The other day, I did some Googling and, for balance, Binging, for a compound word that popped into my head: hyper-thesis. It popped in along with the idea that value-flow-quality stood for something bigger than the sum of its parts. I’m fully aware that giving something a label can have less than desirable effects. Yet – and call me foolish – I wanted to give this “something bigger” a name. As I tried various labels, none seemed to fit. What I was learning was what this something bigger isn’t.
It’s not a hypothesis. It may comprise of a number of hypotheses, but in and of itself it isn’t one. At Emergn we often use qualifiers with value, flow, and quality. We speak of increasing value, improving flow, and advancing quality. Doing this creates a multitude of hypotheses. So much so that discussing them here would take too long — let’s do it another time. The upshot, however, is that VFQ isn’t by itself a hypothesis.

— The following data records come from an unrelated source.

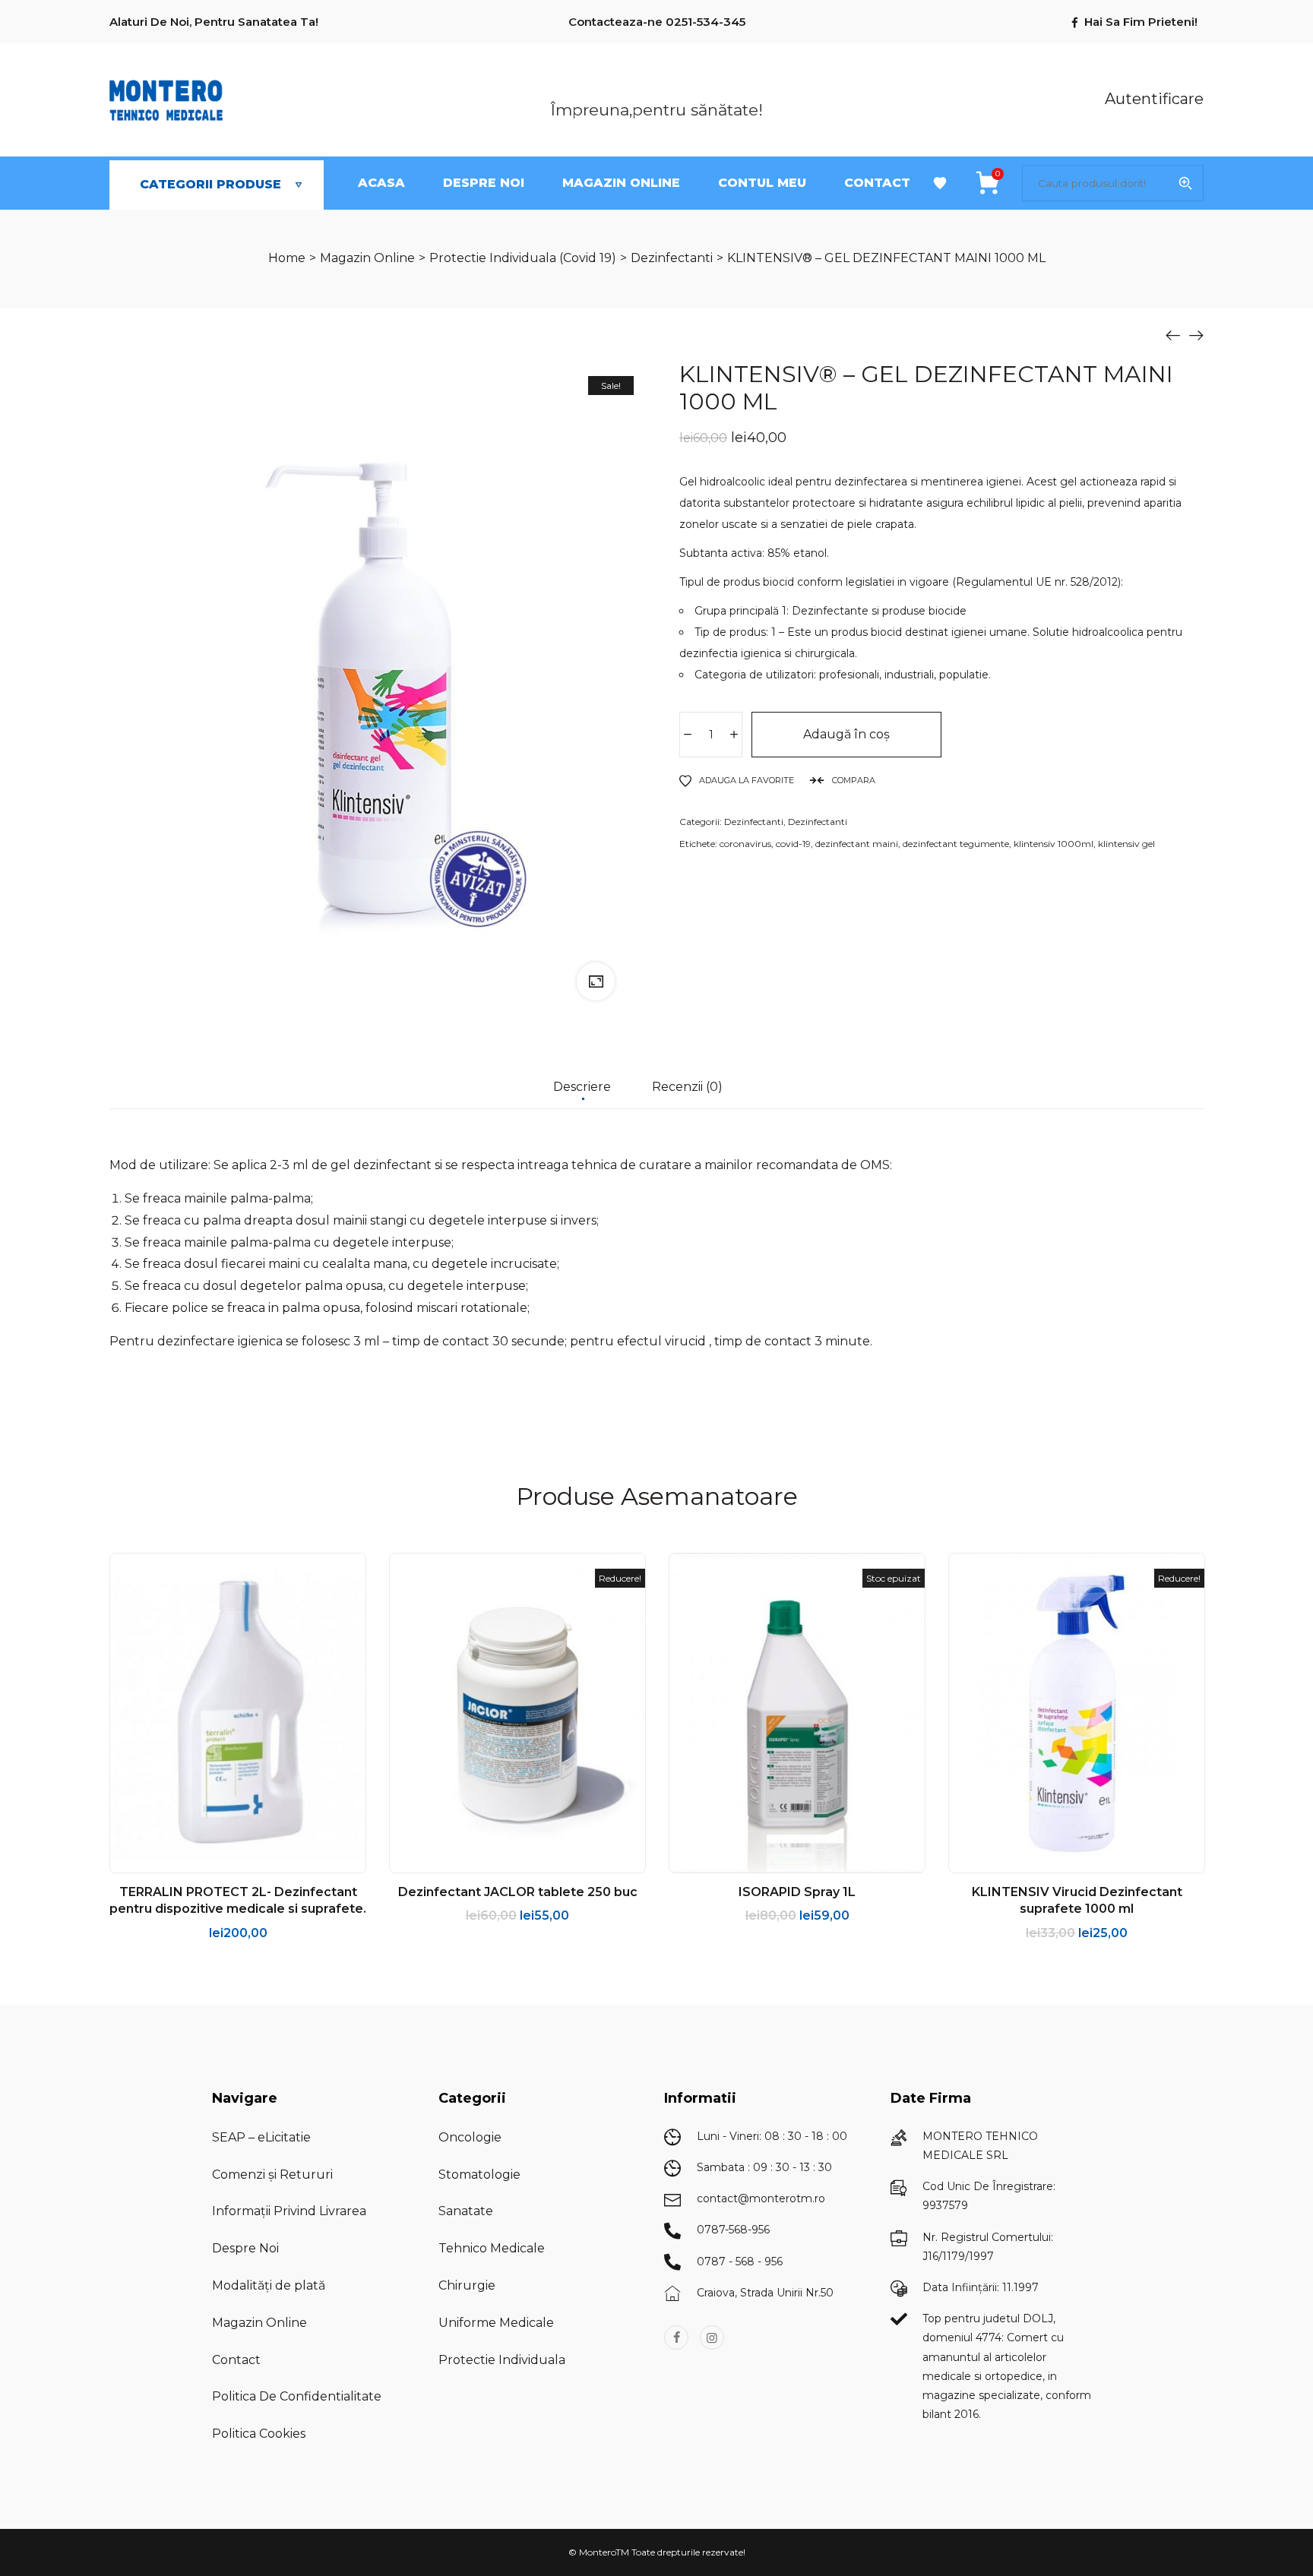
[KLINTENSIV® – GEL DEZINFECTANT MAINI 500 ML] (1173, 335)
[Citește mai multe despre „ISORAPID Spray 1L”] (740, 1857)
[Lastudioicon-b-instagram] (712, 2337)
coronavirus (745, 843)
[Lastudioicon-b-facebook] (676, 2337)
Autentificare (1145, 97)
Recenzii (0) (687, 1086)
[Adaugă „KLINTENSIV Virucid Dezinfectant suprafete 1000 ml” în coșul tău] (1020, 1857)
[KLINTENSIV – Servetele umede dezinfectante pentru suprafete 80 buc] (1196, 335)
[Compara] (295, 1857)
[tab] (582, 1094)
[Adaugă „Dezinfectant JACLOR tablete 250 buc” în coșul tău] (460, 1857)
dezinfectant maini (856, 843)
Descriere (582, 1086)
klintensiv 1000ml (1053, 843)
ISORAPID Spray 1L (797, 1892)
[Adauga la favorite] (257, 1857)
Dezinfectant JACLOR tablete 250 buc (518, 1892)
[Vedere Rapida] (219, 1857)
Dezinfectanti (753, 821)
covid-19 (793, 843)
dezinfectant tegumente (956, 843)
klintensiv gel (1126, 843)
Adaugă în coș (846, 734)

I could drag this out and bore you with how I successively dismissed a number of words which I thought might fit: thesis, theory, metatheory, approach, method, practice. I won’t. I won’t because all of them seemed to fall into the same pattern as my line of thought for hypothesis. In other words, the elements of VFQ comprise of or are backed by these other things. I was getting a little frustrated. Then, pop, hyperthesis appeared.
I couldn’t find a dictionary entry for it – the word doesn’t seem to formally exist in our vocabulary. The search engines didn’t return much either. In fact, only two proved interesting: one and two. Perhaps I’m guilty of the same thing that the authors of both these entries were being accused of by the people who decided to respond to them? Upon a little reflection, although I don’t mean to philosophise, I probably am. Still, I think there’s something to the hyperthesis thinking.
First, there’s an aspect of oneness behind VFQ; value, flow, and quality can stand on their own and be considered independently, but they work best when considered as a whole, systems-thinking style. Second, VFQ has a fourth dimension in that increasing value, improving flow, and advancing quality are all about change. Consequently, applying the hyper- prefix would be consistent with its use in mathematics where it generally denotes things of four or more dimensions. Third, given that one of the meanings of thesis is a proposition advanced by a person offering to maintain it through argument, a hyper–thesis could mean a whole collection of individual theses which by itself is useful and meaningful, as a whole. Fourth, and presumably in line with the thinking that the search engines returned, when contrasted with hypothesis in its meaning of “something to be tested”, a hyperthesis could mean something where the contributing hypotheses, theories and practices have repeatedly stood up to tests and scrutiny. In other words, a hyperthesis would be something for which there’s overwhelming evidence, especially if the subject matter is qualitative. I think VFQ is just that.
But if VFQ is a hyperthesis, then what is it a hyperthesis of? At Emergn, we often refer to VFQ as a framework. It is that, but I think it is also more than that. I think VFQ is hyperthetic of the way that modern organisations work. Or the way they ought to work. It applies equally to lean startups, product developers, discrete manufacturers and service providers. Sure, “hyperthesis”, doesn’t have a nice marketing ring to it. The question I’m asking is whether it rings true? Hyperthetically speaking, of course.